Our study was limited by constantly changing clinical guidelines during the inclusion period. The use of MRI as a screening tool is promising and can potentially identify men with prostate cancer without increased PSA levels. Data on MRI as a triage test are lacking; however, if early detection is important for men with LP/P BRCA1/2 variants, many MRIs will likely be normal, as ISUP 1 was primarily found on systematic biopsies. A study has suggested that MRI is favorable in the diagnostic pathway for men with LP/P BRCA1/2 variants; however, that study used MRI as a complimentary tool for whom to biopsy, not as a selection tool [37]. It could be considered a limitation that not all men over the age-specific threshold underwent biopsy, however, the median PSA at initial diagnosis is below the normal median PSA at diagnosis in Denmark [24]. Furthermore, higher PSA at diagnosis compared to the time of biopsy reflects the differences in prostate cancer detection rate based on PSA level, and previous systematic screening studies also reported PSA levels >4 ng/ml in 12.5% of patients at the time of first screening [38]. Moreover, we want to emphasize that the final decision to perform biopsy was always a shared decision; therefore, some chose not to undergo biopsy.

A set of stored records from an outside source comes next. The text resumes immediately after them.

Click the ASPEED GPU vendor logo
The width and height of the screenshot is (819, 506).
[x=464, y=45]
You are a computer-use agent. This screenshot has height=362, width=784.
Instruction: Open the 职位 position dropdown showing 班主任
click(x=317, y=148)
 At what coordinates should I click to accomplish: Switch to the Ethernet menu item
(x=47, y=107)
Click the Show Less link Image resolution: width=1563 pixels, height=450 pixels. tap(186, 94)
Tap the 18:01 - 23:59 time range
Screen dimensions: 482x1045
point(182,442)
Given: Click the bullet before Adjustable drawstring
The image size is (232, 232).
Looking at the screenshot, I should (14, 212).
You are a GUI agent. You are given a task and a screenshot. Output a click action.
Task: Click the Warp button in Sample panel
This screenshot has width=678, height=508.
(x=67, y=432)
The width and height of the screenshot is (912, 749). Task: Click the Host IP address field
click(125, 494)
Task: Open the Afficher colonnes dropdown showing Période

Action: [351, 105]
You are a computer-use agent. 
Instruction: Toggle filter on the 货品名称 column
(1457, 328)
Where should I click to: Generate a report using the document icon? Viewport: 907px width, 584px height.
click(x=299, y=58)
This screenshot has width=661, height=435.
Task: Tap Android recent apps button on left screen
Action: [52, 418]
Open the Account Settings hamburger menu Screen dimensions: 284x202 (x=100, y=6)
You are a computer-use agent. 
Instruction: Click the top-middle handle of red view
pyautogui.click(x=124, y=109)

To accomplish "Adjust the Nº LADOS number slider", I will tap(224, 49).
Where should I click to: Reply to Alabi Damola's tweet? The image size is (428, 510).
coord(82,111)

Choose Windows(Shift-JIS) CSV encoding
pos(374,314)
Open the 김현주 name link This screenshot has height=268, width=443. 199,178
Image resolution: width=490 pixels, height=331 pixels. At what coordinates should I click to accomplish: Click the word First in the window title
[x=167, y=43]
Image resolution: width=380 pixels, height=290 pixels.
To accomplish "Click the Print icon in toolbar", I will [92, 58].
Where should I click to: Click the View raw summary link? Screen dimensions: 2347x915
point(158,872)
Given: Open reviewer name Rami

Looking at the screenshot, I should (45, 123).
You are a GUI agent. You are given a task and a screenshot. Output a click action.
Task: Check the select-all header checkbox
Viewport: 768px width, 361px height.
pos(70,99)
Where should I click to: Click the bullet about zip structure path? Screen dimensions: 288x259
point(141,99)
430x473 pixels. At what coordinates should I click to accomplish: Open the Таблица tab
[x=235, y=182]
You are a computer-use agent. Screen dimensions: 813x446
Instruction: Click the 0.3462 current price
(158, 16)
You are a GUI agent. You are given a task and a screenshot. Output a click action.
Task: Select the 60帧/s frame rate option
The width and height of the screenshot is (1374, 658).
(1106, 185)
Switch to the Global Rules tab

Another limitation is the relatively small number of men included, which hampers our conclusions regarding biochemical failure following RP and survival. However, since our results are in line with previous results, we believe that our conclusions are unaltered. The number of men-prevented sub-analyses separated for LP or P variants and for common LP/P variants in specific regions of BRCA1/2 genes. Specific pathogenic variants are likely worse than others, which could refine future follow-up strategies. Furthermore, future studies should elucidate whether variants of unknown significance are pathogenic, increasing the population size that could benefit from screening. The strengths of our study include the completeness of data, stringent follow-up of the included men, prospective research setting, and early implementation of referral for men with LP/P BRCA1/2 variants.

Conclusion

Our study of men with LP/P BRCA1/2 variants, followed by a yearly PSA screening program, indicated a higher than expected number of men with prostate cancer in the early stages at a young age but also observed poor oncological outcomes. Whether men with LP/P BRCA1/2 variants harbor more aggressive prostate cancer remains uncertain. However, with the expected increase in cascade-tested men, trials investigating systematic screening programs and risk stratification are urgently needed to ensure proper management in this unique population.